_About this task:_ A single number is required: how many lines of the listing below include the word "cell".

_Exercise material:_
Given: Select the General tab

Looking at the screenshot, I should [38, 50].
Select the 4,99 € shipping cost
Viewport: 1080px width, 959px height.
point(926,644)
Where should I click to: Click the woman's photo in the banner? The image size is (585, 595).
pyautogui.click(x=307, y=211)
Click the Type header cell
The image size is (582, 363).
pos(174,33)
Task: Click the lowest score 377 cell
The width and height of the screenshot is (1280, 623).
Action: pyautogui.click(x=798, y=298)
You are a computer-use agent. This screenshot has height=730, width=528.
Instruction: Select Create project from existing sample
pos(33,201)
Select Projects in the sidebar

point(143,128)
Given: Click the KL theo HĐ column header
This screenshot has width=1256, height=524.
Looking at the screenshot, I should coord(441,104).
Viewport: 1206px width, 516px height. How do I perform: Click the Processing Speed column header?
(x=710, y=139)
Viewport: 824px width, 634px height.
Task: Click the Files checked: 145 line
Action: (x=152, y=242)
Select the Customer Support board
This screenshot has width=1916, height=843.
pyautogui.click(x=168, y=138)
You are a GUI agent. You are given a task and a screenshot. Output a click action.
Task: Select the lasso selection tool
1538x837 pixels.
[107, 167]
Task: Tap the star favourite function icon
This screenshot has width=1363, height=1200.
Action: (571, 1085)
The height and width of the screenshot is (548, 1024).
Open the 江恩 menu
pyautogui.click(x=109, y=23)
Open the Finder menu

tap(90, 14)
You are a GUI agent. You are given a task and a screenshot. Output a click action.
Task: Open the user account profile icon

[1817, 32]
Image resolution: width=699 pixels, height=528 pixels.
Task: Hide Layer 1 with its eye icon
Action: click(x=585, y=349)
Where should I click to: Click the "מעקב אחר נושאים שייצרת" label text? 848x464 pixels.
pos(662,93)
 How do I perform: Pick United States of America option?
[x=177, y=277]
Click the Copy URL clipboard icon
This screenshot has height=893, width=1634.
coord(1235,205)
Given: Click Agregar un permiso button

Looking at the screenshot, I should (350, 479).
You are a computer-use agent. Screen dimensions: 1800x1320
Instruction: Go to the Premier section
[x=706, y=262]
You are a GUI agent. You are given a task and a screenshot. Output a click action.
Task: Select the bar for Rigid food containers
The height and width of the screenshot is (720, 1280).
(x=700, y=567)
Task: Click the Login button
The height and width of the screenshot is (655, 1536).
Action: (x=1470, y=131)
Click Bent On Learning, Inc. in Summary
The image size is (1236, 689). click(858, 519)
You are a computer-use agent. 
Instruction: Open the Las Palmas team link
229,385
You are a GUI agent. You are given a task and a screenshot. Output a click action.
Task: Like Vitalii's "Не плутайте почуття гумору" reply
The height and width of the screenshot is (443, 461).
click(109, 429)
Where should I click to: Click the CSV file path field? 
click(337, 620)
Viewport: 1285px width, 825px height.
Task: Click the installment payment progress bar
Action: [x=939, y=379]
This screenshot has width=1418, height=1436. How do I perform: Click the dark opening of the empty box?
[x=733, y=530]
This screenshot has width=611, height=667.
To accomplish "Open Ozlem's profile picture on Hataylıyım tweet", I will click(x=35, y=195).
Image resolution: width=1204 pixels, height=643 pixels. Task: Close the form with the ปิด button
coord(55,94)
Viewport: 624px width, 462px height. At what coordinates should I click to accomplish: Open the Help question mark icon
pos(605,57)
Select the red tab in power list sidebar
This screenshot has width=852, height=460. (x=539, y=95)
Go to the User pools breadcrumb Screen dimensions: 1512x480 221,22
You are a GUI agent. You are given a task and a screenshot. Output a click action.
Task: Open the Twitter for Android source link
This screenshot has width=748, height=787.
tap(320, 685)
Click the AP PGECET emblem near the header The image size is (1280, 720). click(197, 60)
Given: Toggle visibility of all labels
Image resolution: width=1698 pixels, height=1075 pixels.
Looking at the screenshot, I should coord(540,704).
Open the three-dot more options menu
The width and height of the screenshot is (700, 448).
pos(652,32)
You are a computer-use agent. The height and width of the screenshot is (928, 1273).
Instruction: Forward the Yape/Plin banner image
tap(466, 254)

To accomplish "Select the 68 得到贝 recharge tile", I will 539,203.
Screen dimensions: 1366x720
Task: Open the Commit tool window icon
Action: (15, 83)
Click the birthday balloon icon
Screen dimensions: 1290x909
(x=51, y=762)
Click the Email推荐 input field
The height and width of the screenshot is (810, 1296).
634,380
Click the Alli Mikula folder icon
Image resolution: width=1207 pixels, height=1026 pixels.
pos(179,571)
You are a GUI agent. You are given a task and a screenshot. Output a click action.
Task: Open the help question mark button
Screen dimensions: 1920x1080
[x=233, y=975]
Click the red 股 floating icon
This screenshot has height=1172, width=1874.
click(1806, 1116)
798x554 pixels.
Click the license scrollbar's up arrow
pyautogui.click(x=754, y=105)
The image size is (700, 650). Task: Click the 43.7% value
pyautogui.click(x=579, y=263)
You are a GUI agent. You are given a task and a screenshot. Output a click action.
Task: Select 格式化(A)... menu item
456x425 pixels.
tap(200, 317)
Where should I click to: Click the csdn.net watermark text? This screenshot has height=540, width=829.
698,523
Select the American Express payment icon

_Solution to this task:_ 2